Creativity can be taught to anyone. So why are we leaving it to private schools?

This article is more than 6 years old

The UK’s creative industries are world leading. Excluding state-educated people from the arts will throw that excellence away

The myth goes that the true artist is born, mysteriously fully formed in their own exceptional talent. A second myth holds that creativity thrives in adversity; a third that creative sorts are somehow morally wayward, something to be tolerated as long as the results are diverting, but not a model for citizenship. These three combine gloriously in the icon of a lascivious and poverty-stricken Mozart, writing sonatas while still in the womb.

It seems increasingly clear that the British government has bought into this fiction. What other explanation can there be for the baffling disconnect between its industrial strategy, which prizes the creative industries as a priority sector, and an education policy that is deliberately squeezing creativity out of our children’s learning?

At the heart of the government’s most recent industrial strategy, this simple statement stood out to me: “Maths should not be perceived as an exceptional talent; it is a basic skill that can be mastered with the right teaching and approach.” This laudably pragmatic approach, reflected in education policy, supports and populates our financial, scientific, engineering and tech industries. During these uncertain times we must feed any golden geese we have, and a steady stream of qualified graduates and school-leavers is the strongest investment for the future we can make. So how is it that when it comes to the creative industries one of the most bounteous golden geese in this country’s history, the government doesn’t take the same approach?

The creative industries are the fastest growing part of the UK’s economy, one of the few sectors in which we are celebrated world leaders and in which there is huge employment growth. We are the world’s third largest cultural exporters, after China and the US. Last year the creative industries were worth £92bn to the UK economy. The sector returns more golden eggs every year to the Treasury than the automotive, oil, gas, aerospace and life science industries combined, and for every £1 invested in subsidy the government gets £5 returned in taxes.

These figures are not disputed, nor even particularly new – everyone knows that our writers, musicians, actors, IT innovators, fashion designers, architects and film technicians are world-class.

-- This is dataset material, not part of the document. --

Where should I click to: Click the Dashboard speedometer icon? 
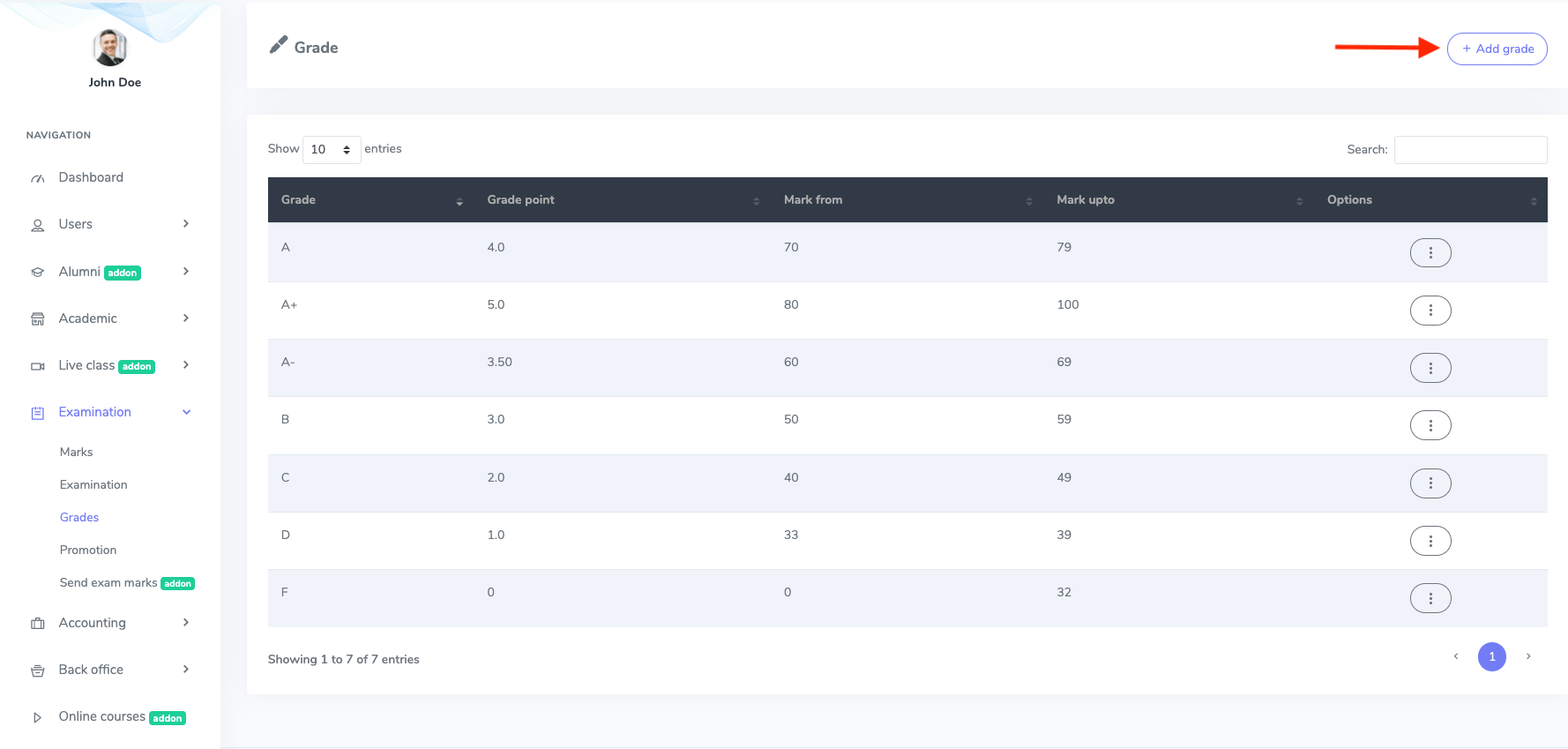click(x=37, y=178)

They are all over the world, leading their fields.

It would seem careless in the extreme to endanger this success story. Particularly if the carelessness were based on myth.

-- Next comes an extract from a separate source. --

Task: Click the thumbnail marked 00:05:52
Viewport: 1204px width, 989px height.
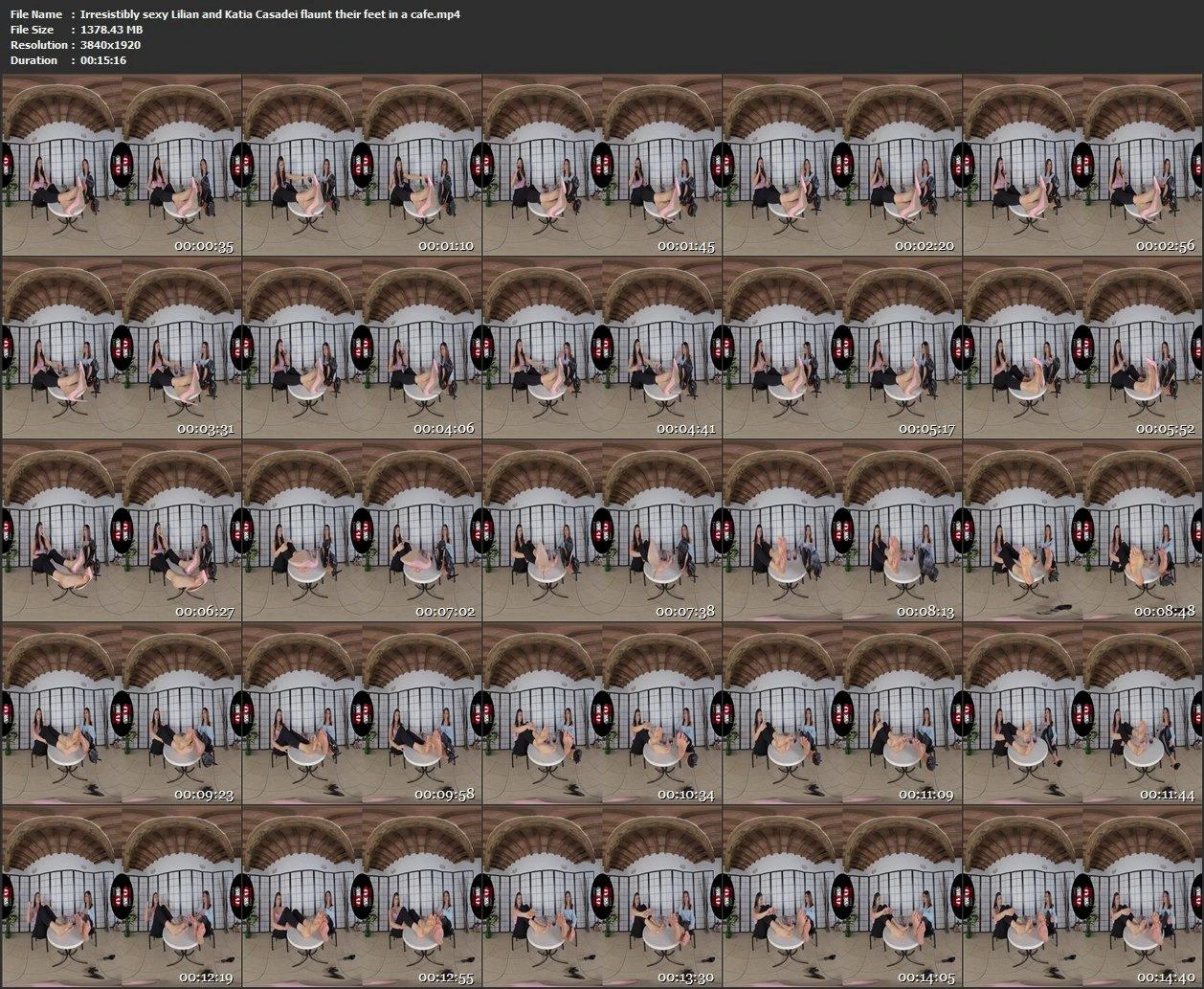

At the National Theatre, we work in partnership with schools all over the UK, as most of the theatres across the country do; and, like them, we have had a series of consultations with headteachers, hearing first-hand about the changes in our state education system.

Since 2010 there has been a 28% drop in the number of children taking creative GCSEs, with a corresponding drop in the number of specialist arts teachers being trained. Hardly surprising when the Ebacc, a government school performance measure focusing on a core set of academic subjects studied for GCSE, does not include a single creative discipline. Add the funding squeeze into the mix, and the result is that the practice and study of drama, design, music and art are rapidly disappearing from the curriculum. The pipeline of talent into the industry is being cut off by the government’s misguided sidelining of creativity in education.

This is the opposite of what happens in our private schools, our top universities, and the state schools where inspired teaching and leadership pulls determinedly against the prevailing and constrictive tide. The three theatres at Eton are among the best equipped in the country because the school knows this is a crucial aspect of its offer. Creative confidence brings initiative and freedom of thought, an understanding of teamwork and communication that sits at the heart of a dynamic and successful working life. Both Justine Greening, and now her successor as education secretary, Damian Hinds, have commendable track records supporting social mobility. So why is the government pursuing creative education policies that actually exacerbate inequality of opportunity? Wasn’t unrelenting inequality part of the backdrop of the Brexit vote? Isn’t it the opposite of what Theresa May’s “society that works for everyone” claims to stand for?

Maybe there’s a theory that if the whole sector is covered adequately within the private system, there is no need to add to the demands on the already-stretched state system. But whatever the reason, the result is that another myth, deeply embedded in our peculiarly British psyche, is being reinforced: that culture and creativity belong naturally to the elite, that they are not for everyone.

And this problem affects us all, because the whole economy needs creative skills. According to the World Economic Forum, by 2020 creativity will be in the top three most important skills for future jobs, alongside complex problem solving and critical thinking. Which are skills innate to and honed by a creative education.

Right now I’m in rehearsals for Macbeth, in a room full of actors, designers, stage managers, musicians, technicians and craftspeople. Like me, many of them would not have found their way to that room, were they at school today. Throughout my varied education, I was helped by teachers who had both the vision and, crucially, the space to create opportunity on and off the curriculum. As well as studying for my O-levels, I spent my time outside school playing the violin in youth orchestras, and scoundrels or old men in youth theatres.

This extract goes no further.